• _Task objective_
For each record below, output its text exactly and skip any picture.

##### Records for this exercise #####

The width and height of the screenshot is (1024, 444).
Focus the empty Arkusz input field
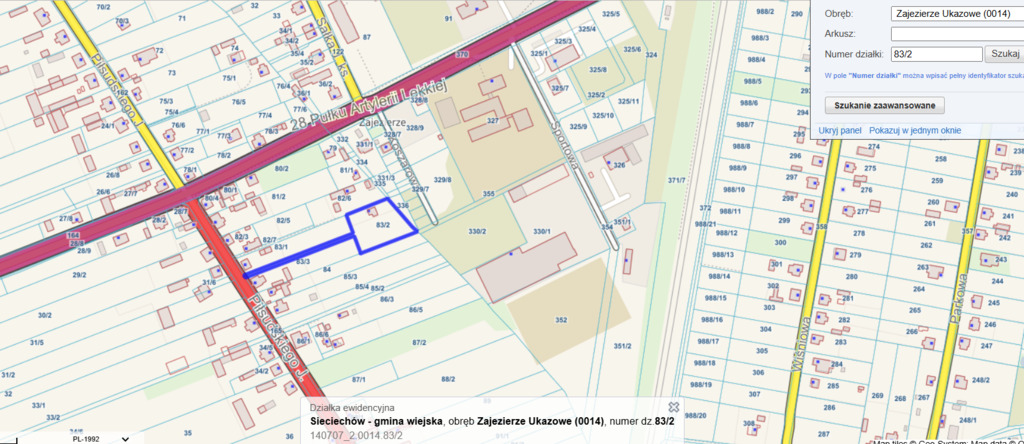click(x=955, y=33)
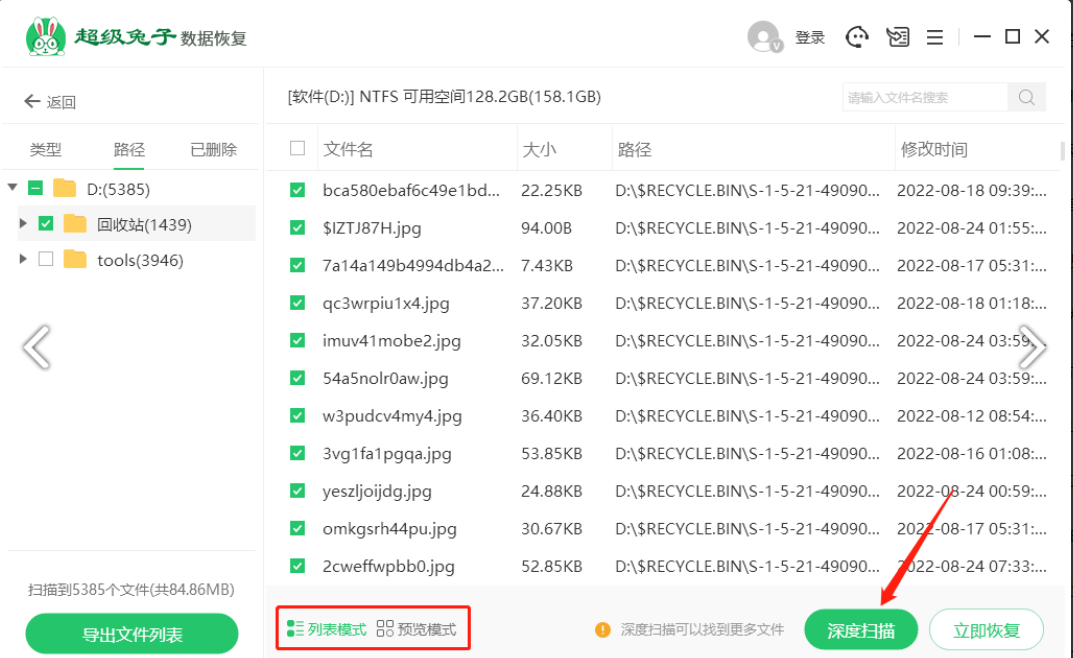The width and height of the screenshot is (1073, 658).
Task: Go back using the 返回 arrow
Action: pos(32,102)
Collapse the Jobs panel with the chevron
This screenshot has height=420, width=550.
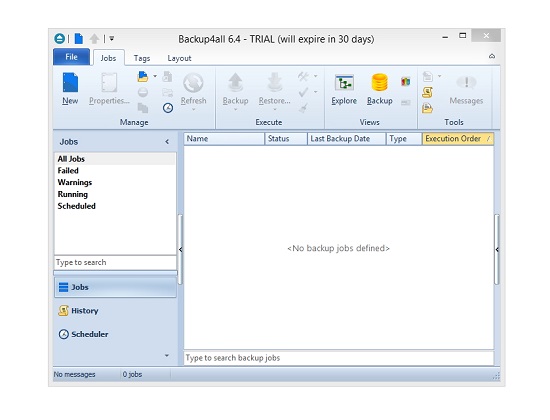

#####

• _Response to this task_
The width and height of the screenshot is (1024, 444).
Focus the empty Arkusz input field
click(x=955, y=33)
The width and height of the screenshot is (1073, 658).
Task: Go back using the 返回 arrow
Action: pos(32,102)
Collapse the Jobs panel with the chevron
This screenshot has height=420, width=550.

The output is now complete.